「稀男」「伊達男」「好漢」「快男児」…今でいう「イケメン」はどれ?
本日5月28日は、平安時代の歌人・在原業平(ありわらのなりひら)の忌日『業平忌(なりひらき)』です。
『古今和歌集』の序文に記された「六歌仙」の一人として、学生時代、和歌とともにその名を暗記した、という思い出、皆さまにあると思います。
代表的な和歌をひとつ、思い出してみましょう。
世の中に たえて桜の なかりせば 春の心は のどけからまし ~『古今和歌集』より
桜の開花は、現代でも日本人の心をそわそわと浮き立たせるものですが、その「桜がこの世になければ、人の心はのどかであっただろうに…」という意味のこの歌、大変ロマンティックで美麗です。
現代的な感覚ですと、気障(きざ)な感じすらしますよね? よほどの美男子でないと、この歌を詠んでも絵にならなそう…というような偏見さえ頭をよぎりますが(笑)、在原業平は美男子で有名な人物でもあります。
多くの女性と浮名を流した、と言われている業平の詠んだ歌は、寂しい情景を詠んだ歌でさえも、言葉のセレクトなに独特の麗しさが感じられます。さすが六歌仙。
しかしながらモテる男性というのは、他の男性のやっかみの的でもあるのか、天皇家の血筋をひいていて才気煥発なのに、宮廷での出世は遅かった、と言われています。
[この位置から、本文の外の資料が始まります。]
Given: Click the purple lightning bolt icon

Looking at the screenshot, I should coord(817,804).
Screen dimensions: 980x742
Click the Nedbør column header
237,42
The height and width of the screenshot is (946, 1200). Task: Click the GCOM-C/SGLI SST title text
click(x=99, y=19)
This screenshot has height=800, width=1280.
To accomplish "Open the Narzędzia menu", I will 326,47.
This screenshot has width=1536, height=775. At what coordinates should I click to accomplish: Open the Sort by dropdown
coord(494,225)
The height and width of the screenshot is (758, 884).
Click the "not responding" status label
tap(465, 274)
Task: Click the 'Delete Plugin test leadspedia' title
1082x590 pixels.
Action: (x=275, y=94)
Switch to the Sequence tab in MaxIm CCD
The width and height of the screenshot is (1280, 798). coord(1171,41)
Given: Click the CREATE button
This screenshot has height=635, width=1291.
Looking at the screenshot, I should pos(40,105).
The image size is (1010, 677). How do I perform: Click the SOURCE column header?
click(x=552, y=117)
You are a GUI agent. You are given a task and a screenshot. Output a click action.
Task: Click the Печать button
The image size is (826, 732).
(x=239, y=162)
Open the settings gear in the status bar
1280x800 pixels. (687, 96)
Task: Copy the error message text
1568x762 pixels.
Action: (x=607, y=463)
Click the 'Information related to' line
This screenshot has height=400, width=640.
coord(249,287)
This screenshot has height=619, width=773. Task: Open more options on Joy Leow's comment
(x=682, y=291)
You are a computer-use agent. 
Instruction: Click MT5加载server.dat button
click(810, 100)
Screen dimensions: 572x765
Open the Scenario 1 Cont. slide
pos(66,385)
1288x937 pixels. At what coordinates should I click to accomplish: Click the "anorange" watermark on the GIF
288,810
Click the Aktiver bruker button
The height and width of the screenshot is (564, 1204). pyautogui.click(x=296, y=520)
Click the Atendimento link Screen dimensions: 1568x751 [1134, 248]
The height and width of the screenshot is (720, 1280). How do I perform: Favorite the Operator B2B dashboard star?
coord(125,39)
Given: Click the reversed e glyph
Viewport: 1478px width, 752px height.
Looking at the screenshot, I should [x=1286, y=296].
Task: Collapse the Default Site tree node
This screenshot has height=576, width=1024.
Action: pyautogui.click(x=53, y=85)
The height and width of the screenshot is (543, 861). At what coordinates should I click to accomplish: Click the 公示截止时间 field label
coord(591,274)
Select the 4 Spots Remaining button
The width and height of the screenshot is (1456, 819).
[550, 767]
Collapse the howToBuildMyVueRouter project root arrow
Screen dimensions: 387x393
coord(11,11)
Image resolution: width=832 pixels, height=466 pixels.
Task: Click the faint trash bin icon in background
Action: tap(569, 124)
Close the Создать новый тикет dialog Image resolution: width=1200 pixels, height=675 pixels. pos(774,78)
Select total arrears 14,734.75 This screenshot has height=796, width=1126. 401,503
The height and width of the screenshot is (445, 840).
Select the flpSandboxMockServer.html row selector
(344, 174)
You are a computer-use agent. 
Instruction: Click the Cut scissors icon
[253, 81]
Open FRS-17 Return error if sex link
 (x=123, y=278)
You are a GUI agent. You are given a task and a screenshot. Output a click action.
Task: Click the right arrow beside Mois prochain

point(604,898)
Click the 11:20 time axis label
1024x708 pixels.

また、鎌倉時代につくられた『和歌知顕集』には、在原の業平が関係した女性の人数は3733人! などと、どう考えても大げさな事が書かれており、後年には、業平を茶化した内容の『色ごとの 寸暇があれば 歌を詠み』という川柳まで登場しています。
…前置きが長くなりましたが、本日1問目のクイズです。
【問題1】「稀男」ってなんと読む?
ヒント:「世にもまれな美男」「たぐいまれな好男子」という意味の日本語です。
<使用例>「あんなに容姿の整った男性、久しぶりに出会ったわ! まさに稀男という感じなの!」
・・・さて、正解は?
※「?」画像をスクロールすると、正解が出て参ります。
正解は… 稀男(まれおとこ) です。
「稀(まれ)」という字は「希」という字のもとの漢字ですが、いまでもしばしば使用されますので、覚えておいて損はありません。
「稀(まれ)」は「希少である・少ない・珍しい」という意味ですが、
「稀男(まれおとこ)」は単なる「珍しい男性」という意味ではなく「世にも稀(まれ)な美男・好男子」という、大変な誉め言葉です。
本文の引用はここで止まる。